## [WORK REQUIRED]
Begin with the line holding "You are a computer-use" and end with the last line of the records below. Set down exactly those lines and leave out every picture.

## [MATERIALS PROVIDED]
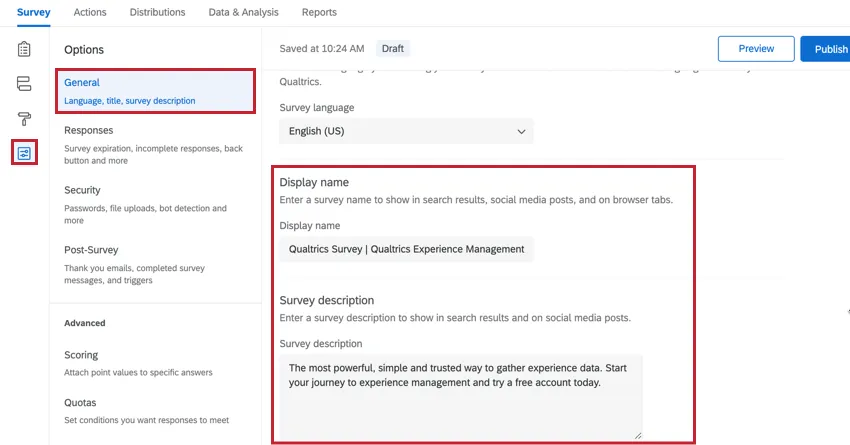Open the Security options section

(155, 204)

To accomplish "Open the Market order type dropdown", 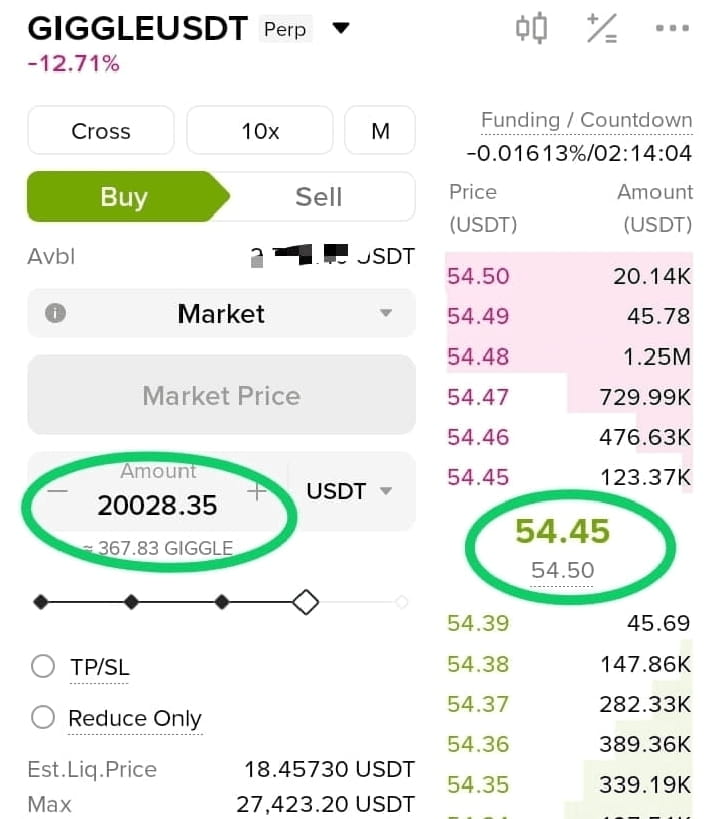I will tap(222, 313).
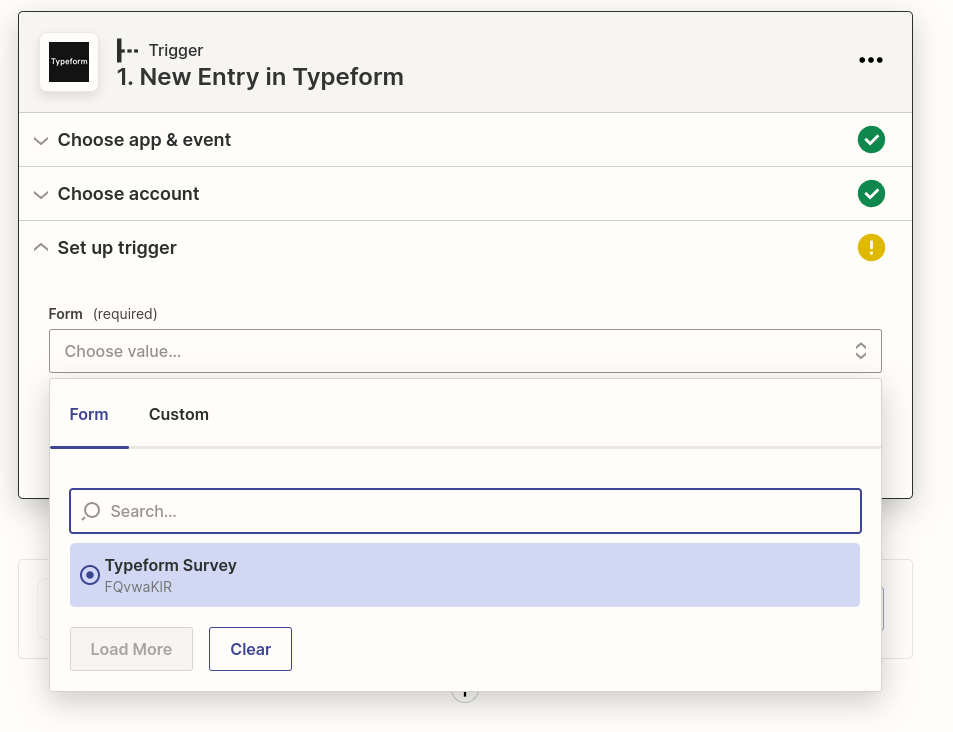The height and width of the screenshot is (732, 953).
Task: Click the Trigger step icon beside 'Trigger'
Action: coord(128,50)
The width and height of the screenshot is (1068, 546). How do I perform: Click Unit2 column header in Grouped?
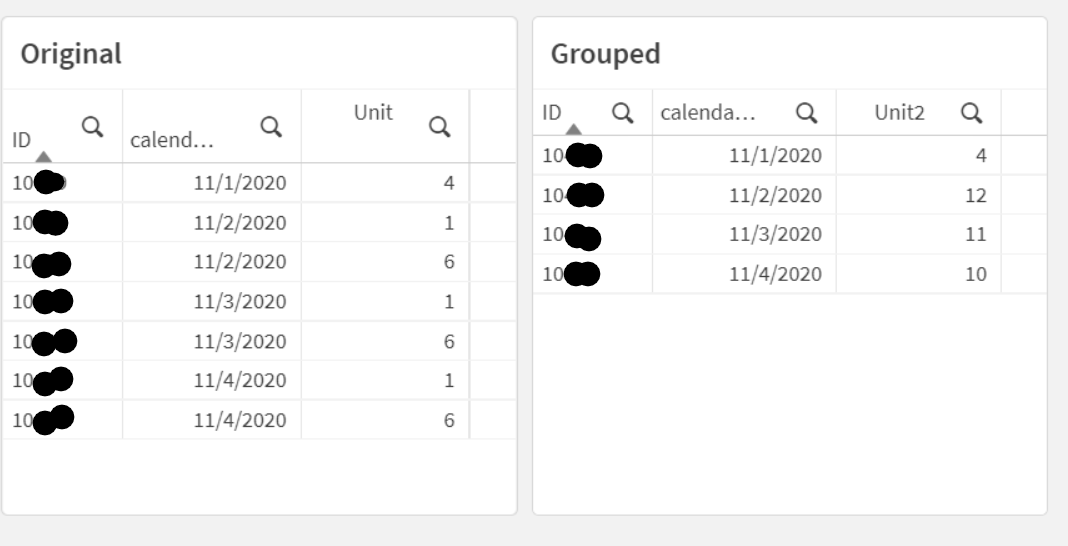tap(899, 113)
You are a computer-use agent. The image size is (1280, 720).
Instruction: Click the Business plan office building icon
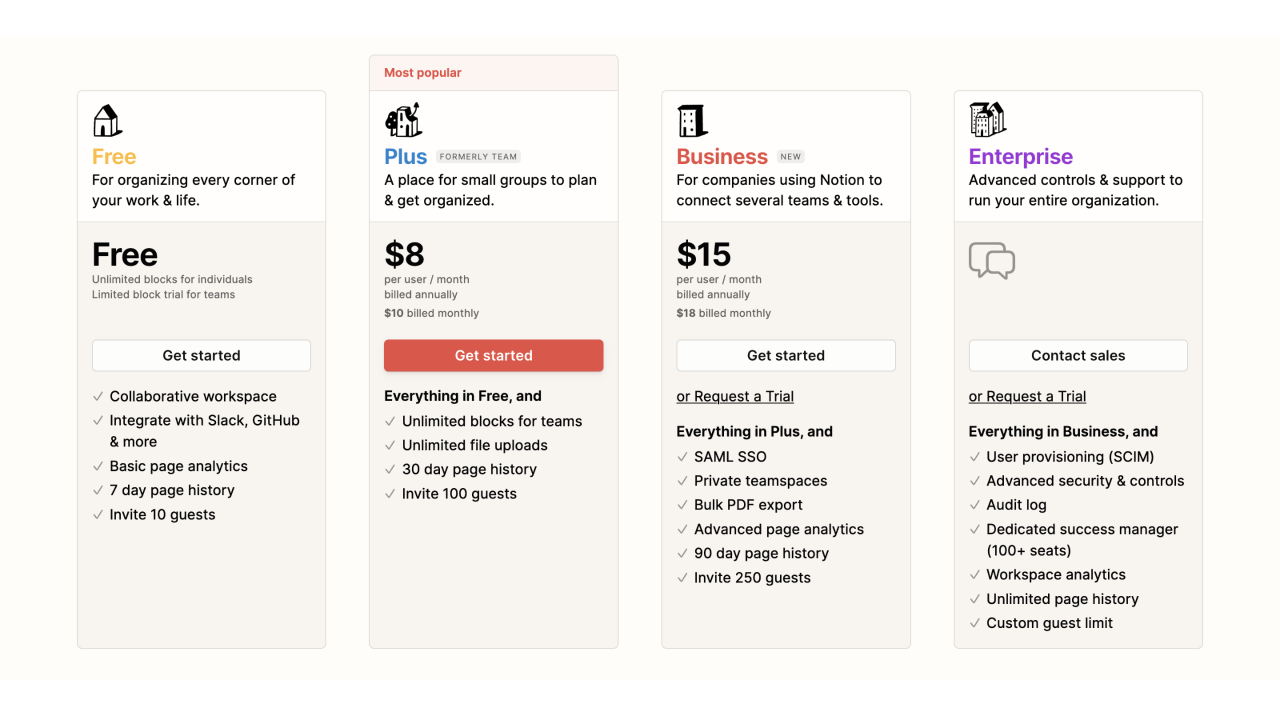(x=692, y=121)
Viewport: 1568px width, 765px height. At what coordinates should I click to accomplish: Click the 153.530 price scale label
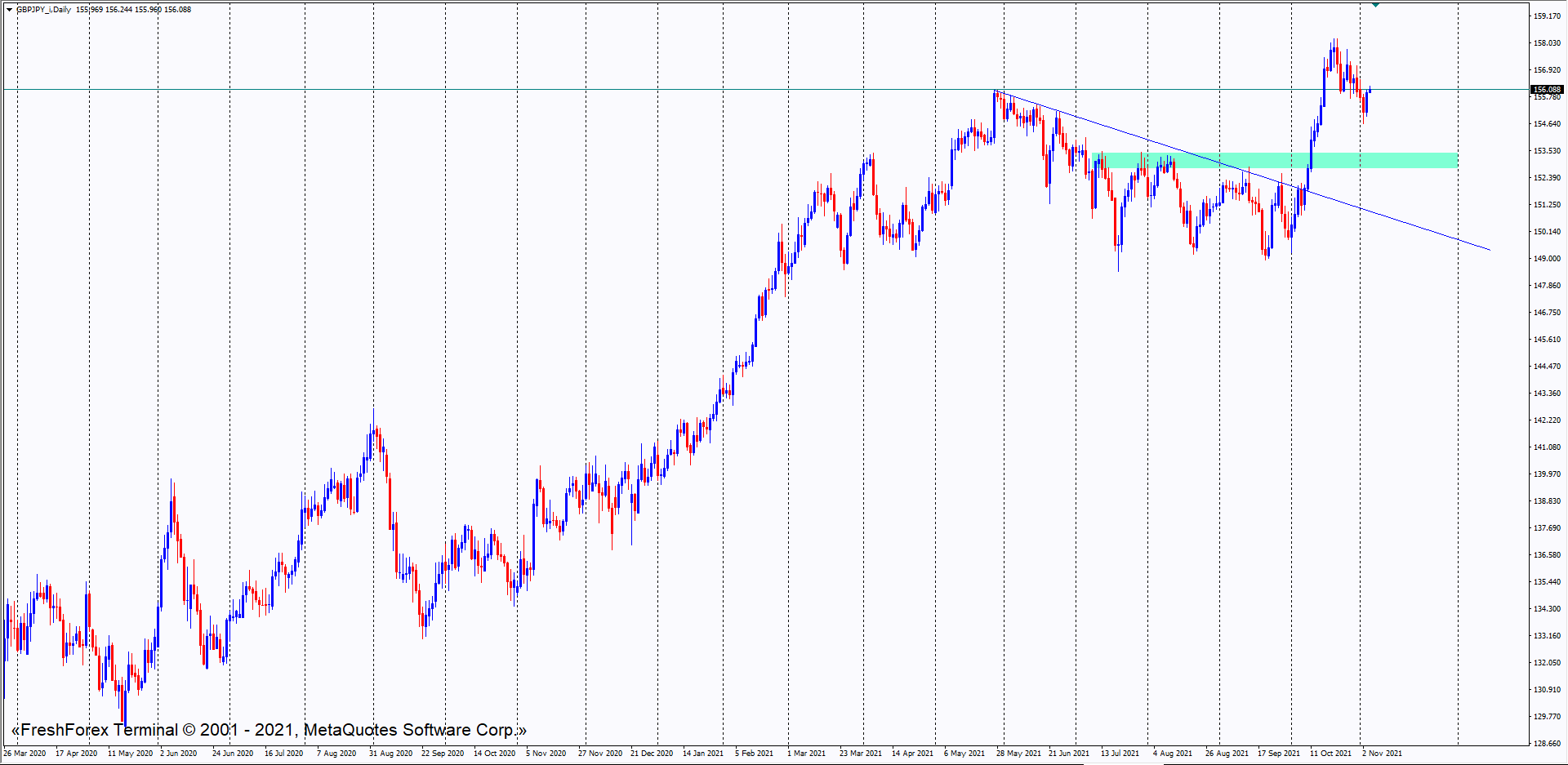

## [RESPONSE BELOW]
You are a computer-use agent. The image size is (1280, 720).
Instruction: Click the Business plan office building icon
(x=692, y=121)
Viewport: 1568px width, 765px height. At what coordinates should I click to accomplish: Click the 153.530 price scale label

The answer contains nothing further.